Text provided:
This editorial was written by Jeux De Vagues founder Katherine Terrell. 

I have a morbid game I play inside my head. Whenever I go to the beach — and that is every day, now that my family and I moved to a small surf town in Costa Rica — I look at the high tide line and take a mental picture of it, marking a line in my memory of where the ocean has touched the shore. Has it risen? By how much?

Since we moved last year, I have no historical record to compare it to. I’ve asked locals who were born and raised here, and nobody seems alarmed by how the high tide almost washes into the main beach entrance now. I don’t recall that ever happening in the last six years we’ve come as tourists. I’ve been told that a big earthquake several years ago altered the tectonic plate so much that it actually raised the land a little, so that the tides no longer eat up so much of the beach. They also say the waves have been different ever since.

No Waves On Mars

[Photo: The high tide line nearly reaching the trees along Playa Guiones]

I am not a scientist. I am a surfer. And surfers, in our quest for the perfect wave, all eventually become amateur meteorologists, learning how to read the ocean, tides, wind and moon. We become expert observers of our playground. Any change — imperceptible to the eyes through the days, perhaps more obvious through the years — we will notice.

When I lived in Malibu, I noticed that puddles formed in the parking lot of Zuma Beach during the stronger winter swells. The Pacific Coast Highway isn't far from those parking lots. Along Broad Beach, huge boulders were erected by distressed residents in a desperate attempt to hold back the sea. The boulders are a testament to their fear, but ultimately, who can hold back the ocean? Neither humans nor our feats of engineering.

Task brief:
Answer these questions using the surfing editorial above.
(a) Where did the writer and her family move?
(b) For how many years had the writer visited that place as a tourist before moving?
(c) What did residents along Broad Beach erect to hold back the sea?
The records that follow are separate material and have no connection to the editorial.

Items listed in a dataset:
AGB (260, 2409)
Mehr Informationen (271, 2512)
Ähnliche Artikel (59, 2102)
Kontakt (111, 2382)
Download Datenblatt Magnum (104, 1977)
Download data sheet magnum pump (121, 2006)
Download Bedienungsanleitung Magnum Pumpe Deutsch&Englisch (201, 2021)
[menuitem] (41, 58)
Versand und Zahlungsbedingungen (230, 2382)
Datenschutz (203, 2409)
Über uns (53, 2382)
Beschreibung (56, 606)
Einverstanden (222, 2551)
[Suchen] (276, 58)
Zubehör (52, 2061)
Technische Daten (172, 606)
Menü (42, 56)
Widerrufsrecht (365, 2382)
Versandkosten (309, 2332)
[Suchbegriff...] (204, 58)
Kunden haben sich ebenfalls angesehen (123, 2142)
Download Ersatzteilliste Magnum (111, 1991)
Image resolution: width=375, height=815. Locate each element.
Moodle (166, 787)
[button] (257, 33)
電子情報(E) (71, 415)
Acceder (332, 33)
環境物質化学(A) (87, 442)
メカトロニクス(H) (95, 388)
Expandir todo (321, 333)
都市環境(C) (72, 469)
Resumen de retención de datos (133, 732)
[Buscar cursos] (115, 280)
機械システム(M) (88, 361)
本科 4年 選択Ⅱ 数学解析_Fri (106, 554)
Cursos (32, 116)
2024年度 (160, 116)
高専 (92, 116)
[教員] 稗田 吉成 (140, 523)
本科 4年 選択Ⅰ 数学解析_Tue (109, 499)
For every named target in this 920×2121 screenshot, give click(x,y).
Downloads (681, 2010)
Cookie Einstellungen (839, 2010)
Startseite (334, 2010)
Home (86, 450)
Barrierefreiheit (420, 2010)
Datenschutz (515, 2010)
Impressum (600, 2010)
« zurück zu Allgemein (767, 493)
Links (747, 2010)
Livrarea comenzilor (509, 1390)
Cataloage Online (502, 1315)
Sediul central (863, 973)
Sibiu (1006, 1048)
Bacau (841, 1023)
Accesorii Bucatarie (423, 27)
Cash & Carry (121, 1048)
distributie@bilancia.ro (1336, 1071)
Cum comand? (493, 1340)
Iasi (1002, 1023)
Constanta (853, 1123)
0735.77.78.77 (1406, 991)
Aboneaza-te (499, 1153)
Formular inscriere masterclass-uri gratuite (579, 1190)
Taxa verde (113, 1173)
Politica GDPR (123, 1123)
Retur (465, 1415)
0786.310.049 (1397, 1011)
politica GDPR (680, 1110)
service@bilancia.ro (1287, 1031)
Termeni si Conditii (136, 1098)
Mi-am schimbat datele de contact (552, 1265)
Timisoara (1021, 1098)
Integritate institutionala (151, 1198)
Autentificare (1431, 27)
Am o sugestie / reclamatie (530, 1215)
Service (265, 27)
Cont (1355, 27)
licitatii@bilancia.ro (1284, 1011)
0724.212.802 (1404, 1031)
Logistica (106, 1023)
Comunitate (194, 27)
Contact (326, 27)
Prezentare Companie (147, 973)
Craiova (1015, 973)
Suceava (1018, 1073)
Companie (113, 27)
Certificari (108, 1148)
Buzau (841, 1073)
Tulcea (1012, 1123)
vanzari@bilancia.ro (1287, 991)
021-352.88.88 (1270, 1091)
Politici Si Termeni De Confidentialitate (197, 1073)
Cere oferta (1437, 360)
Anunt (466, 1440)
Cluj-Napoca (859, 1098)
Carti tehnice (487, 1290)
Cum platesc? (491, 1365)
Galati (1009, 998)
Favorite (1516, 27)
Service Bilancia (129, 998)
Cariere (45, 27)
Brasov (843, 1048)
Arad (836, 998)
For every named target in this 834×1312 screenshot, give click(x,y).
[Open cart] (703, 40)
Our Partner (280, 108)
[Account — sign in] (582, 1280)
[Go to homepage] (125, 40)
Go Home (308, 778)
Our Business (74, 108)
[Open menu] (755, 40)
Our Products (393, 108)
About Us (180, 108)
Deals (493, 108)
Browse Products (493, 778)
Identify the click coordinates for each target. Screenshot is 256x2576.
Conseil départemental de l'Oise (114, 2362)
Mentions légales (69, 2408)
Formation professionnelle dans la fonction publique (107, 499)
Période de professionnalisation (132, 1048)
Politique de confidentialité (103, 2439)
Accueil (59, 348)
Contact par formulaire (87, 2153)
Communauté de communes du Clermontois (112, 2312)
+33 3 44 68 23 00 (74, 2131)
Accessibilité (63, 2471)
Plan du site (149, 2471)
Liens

Exercise answer:
(a) To a small surf town in Costa Rica.
(b) Six years.
(c) Huge boulders.